------ SOURCE RECORDS

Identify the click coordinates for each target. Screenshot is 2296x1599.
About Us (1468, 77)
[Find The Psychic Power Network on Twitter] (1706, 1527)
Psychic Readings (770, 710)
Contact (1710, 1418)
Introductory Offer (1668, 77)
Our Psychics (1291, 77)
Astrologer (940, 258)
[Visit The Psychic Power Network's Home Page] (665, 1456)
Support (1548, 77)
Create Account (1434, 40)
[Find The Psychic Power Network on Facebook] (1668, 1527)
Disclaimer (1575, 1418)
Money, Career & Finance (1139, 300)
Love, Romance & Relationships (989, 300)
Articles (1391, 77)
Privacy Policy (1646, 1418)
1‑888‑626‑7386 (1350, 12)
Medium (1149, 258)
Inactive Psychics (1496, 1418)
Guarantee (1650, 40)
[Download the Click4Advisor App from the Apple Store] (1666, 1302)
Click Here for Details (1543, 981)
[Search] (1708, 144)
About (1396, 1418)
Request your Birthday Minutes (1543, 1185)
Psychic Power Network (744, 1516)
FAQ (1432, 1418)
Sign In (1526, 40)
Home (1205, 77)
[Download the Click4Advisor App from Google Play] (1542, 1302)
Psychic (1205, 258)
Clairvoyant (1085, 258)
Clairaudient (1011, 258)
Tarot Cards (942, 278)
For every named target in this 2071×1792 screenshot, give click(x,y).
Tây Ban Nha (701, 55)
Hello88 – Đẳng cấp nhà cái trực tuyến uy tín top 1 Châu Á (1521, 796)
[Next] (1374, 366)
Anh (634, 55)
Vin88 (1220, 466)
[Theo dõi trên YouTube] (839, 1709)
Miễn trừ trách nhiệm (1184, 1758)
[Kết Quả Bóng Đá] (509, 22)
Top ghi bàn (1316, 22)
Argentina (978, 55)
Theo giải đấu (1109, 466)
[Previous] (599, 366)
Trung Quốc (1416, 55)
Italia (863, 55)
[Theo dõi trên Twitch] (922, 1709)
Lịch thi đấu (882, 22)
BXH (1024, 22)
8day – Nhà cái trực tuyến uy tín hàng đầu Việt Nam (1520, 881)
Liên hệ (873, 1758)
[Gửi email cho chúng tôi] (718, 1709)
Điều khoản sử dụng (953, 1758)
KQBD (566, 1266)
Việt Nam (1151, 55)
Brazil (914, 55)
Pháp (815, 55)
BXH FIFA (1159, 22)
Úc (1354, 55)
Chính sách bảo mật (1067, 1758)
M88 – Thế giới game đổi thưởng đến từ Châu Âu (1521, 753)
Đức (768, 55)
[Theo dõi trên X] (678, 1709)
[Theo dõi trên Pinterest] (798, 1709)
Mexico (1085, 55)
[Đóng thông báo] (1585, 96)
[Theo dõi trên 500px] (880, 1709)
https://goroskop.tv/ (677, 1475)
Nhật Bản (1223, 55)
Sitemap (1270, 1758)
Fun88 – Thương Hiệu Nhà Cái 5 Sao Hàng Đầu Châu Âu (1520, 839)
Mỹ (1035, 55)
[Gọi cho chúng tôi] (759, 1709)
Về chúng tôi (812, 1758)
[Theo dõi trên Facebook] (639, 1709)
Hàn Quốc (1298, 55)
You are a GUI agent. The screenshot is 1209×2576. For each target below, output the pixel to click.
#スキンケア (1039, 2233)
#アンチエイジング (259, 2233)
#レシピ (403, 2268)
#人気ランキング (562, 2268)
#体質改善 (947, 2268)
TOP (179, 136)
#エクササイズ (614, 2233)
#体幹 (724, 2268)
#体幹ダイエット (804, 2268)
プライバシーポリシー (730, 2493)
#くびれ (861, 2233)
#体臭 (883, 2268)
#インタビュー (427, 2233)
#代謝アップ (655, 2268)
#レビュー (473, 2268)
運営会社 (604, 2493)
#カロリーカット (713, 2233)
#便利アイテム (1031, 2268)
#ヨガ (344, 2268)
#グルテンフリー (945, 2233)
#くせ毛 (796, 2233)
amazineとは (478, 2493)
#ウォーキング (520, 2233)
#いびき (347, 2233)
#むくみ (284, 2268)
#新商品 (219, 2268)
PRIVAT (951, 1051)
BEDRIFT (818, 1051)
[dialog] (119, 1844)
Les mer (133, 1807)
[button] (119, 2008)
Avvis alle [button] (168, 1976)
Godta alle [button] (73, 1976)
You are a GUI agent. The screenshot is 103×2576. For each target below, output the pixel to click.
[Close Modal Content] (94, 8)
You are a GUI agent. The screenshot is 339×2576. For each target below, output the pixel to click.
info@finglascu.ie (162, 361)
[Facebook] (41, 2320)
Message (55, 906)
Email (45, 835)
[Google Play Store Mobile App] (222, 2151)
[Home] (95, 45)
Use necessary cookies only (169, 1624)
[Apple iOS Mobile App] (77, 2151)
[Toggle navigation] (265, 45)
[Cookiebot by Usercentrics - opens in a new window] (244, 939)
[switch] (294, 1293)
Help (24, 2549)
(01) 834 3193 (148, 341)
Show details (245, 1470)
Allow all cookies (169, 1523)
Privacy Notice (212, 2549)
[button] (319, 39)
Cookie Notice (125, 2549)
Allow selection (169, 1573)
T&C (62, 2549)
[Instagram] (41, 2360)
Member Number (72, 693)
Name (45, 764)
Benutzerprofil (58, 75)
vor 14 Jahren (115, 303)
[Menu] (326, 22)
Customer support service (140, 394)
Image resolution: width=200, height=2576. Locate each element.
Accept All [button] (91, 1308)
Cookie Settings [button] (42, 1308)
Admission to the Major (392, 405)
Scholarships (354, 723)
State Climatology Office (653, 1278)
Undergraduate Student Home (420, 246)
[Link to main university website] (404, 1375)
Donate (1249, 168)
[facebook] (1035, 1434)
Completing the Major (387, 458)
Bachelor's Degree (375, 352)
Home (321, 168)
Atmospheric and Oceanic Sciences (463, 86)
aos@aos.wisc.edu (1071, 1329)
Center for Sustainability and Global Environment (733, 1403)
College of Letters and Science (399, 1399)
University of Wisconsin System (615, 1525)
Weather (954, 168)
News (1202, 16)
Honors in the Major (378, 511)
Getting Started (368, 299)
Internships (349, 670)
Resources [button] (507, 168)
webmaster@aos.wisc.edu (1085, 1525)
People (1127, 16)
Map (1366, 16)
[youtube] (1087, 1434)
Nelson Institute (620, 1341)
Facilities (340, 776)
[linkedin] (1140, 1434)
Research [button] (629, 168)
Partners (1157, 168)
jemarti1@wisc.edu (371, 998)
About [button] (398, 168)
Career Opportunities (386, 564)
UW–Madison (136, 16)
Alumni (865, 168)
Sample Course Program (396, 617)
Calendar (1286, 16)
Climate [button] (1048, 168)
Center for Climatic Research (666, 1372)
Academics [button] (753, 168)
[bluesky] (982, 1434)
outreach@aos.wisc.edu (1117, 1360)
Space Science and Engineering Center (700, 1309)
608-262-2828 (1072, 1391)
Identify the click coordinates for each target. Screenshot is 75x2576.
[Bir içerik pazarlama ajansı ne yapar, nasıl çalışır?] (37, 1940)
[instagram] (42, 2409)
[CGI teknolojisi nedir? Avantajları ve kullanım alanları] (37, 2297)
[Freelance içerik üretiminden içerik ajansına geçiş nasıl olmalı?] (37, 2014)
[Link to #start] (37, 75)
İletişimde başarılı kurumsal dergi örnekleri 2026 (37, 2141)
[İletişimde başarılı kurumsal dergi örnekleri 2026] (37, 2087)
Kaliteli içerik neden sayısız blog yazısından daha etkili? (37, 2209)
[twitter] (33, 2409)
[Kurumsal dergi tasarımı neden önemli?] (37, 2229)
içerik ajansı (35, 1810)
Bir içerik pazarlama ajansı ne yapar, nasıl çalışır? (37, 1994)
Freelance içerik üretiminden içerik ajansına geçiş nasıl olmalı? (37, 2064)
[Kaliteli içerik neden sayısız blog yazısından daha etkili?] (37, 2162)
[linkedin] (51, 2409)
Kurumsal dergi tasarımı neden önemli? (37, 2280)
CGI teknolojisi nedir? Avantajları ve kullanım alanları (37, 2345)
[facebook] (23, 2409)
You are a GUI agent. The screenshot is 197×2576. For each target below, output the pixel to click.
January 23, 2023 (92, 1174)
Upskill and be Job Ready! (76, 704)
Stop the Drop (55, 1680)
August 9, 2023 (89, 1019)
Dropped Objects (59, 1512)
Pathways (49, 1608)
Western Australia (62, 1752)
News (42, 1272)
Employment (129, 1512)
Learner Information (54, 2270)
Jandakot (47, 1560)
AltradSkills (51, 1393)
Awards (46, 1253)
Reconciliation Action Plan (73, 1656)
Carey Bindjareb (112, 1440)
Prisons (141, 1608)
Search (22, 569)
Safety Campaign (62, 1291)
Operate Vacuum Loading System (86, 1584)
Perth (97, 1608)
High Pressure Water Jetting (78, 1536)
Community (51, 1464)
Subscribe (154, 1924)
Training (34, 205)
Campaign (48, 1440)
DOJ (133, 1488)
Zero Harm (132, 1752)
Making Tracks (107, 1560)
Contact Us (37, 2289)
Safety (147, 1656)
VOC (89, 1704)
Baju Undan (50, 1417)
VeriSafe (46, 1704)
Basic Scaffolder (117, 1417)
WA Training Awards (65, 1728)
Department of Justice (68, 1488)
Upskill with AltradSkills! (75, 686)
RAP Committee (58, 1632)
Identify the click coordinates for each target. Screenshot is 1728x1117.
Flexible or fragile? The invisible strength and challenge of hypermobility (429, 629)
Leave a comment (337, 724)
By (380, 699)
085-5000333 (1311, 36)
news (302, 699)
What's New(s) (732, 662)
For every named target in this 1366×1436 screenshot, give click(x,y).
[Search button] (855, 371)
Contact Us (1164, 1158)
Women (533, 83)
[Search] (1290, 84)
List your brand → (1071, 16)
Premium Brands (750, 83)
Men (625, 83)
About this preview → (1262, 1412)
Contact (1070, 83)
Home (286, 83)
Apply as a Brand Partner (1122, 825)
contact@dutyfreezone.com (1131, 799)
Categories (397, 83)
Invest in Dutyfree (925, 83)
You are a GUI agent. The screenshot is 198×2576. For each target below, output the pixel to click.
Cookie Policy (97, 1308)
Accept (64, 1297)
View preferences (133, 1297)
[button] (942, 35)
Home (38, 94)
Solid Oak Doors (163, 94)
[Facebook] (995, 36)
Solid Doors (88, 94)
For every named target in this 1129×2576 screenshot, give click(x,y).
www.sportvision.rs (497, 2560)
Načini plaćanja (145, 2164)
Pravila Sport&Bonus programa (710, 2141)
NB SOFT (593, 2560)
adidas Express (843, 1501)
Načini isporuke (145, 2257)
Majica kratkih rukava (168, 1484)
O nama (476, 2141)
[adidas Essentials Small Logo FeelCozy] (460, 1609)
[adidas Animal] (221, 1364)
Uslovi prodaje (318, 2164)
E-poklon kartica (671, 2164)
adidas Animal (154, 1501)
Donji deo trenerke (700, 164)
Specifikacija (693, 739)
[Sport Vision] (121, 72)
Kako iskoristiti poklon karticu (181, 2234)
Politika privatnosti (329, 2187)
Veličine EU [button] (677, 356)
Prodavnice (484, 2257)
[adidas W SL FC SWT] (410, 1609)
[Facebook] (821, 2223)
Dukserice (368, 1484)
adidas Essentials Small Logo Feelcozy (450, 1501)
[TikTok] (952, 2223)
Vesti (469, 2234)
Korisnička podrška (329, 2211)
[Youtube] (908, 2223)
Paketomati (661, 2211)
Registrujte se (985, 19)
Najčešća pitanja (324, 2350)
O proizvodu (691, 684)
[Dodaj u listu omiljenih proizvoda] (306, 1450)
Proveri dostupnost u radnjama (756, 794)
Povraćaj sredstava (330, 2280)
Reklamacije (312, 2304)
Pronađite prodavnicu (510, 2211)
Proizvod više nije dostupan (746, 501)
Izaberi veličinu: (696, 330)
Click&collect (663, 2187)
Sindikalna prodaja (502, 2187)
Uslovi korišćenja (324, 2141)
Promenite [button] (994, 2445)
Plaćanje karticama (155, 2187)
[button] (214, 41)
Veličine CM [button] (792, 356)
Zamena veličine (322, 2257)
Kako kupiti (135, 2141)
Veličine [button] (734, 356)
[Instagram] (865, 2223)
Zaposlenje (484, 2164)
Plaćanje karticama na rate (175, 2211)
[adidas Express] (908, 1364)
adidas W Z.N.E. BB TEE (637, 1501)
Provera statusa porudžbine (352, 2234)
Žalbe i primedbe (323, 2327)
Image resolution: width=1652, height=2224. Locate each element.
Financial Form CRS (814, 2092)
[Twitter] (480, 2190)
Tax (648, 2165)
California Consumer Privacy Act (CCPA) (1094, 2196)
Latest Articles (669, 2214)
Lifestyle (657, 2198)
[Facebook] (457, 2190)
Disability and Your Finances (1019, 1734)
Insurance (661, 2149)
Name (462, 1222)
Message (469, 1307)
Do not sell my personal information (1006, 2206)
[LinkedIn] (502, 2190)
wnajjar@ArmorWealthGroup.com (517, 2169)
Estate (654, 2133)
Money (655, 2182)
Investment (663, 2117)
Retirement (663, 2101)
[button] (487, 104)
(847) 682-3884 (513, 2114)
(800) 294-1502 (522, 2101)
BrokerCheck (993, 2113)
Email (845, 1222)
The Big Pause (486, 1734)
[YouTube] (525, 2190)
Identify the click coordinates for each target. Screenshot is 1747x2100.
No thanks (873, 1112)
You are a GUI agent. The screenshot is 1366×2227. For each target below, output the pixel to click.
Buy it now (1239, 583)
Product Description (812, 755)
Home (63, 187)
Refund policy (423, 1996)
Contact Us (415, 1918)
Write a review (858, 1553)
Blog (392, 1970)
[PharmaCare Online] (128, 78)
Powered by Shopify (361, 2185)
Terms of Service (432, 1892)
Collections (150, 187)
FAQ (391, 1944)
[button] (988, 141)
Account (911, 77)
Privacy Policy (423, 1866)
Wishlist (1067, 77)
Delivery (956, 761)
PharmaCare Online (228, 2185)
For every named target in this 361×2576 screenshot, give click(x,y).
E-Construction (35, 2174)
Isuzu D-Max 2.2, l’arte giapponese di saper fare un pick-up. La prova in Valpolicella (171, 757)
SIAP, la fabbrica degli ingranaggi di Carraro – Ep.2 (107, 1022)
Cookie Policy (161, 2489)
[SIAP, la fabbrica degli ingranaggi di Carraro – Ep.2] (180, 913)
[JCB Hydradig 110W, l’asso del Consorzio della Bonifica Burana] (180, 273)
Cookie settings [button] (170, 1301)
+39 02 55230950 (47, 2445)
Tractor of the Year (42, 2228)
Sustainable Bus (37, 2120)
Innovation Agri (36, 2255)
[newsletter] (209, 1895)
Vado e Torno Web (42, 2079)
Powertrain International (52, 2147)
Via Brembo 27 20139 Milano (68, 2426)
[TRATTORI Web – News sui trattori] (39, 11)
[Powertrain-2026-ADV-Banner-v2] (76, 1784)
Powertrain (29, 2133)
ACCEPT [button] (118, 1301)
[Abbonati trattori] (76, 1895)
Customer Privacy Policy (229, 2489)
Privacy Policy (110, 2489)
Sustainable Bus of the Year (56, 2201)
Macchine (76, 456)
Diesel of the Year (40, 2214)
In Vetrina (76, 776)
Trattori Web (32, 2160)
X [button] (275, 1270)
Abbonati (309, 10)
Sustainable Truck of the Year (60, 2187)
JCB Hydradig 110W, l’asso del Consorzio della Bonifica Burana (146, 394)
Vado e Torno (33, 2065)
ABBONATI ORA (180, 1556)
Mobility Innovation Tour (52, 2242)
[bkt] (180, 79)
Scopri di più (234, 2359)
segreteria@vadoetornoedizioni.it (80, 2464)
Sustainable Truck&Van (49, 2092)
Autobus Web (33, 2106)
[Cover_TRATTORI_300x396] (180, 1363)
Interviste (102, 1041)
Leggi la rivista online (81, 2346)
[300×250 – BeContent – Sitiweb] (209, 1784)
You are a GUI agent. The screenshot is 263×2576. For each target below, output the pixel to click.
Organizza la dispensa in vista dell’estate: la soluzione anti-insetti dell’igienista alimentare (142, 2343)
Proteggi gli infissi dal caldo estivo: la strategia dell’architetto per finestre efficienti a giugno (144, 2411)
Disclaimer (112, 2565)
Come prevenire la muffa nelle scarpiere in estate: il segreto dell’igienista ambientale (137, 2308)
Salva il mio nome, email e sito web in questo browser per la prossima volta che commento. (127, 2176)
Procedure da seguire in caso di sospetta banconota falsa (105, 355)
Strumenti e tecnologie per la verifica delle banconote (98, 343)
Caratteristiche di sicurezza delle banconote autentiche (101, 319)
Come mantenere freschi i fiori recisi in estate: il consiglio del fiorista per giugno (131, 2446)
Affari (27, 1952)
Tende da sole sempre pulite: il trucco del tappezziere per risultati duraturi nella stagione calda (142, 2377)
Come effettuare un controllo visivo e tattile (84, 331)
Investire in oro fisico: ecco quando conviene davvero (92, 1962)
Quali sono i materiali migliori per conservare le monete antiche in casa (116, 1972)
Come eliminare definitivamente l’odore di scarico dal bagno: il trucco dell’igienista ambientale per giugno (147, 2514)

------------

- WORK REQUIRED: Across the listing above, count the lines that contain the string "Center" and report the figure alone.

- SOLUTION TO THE PROBLEM: 3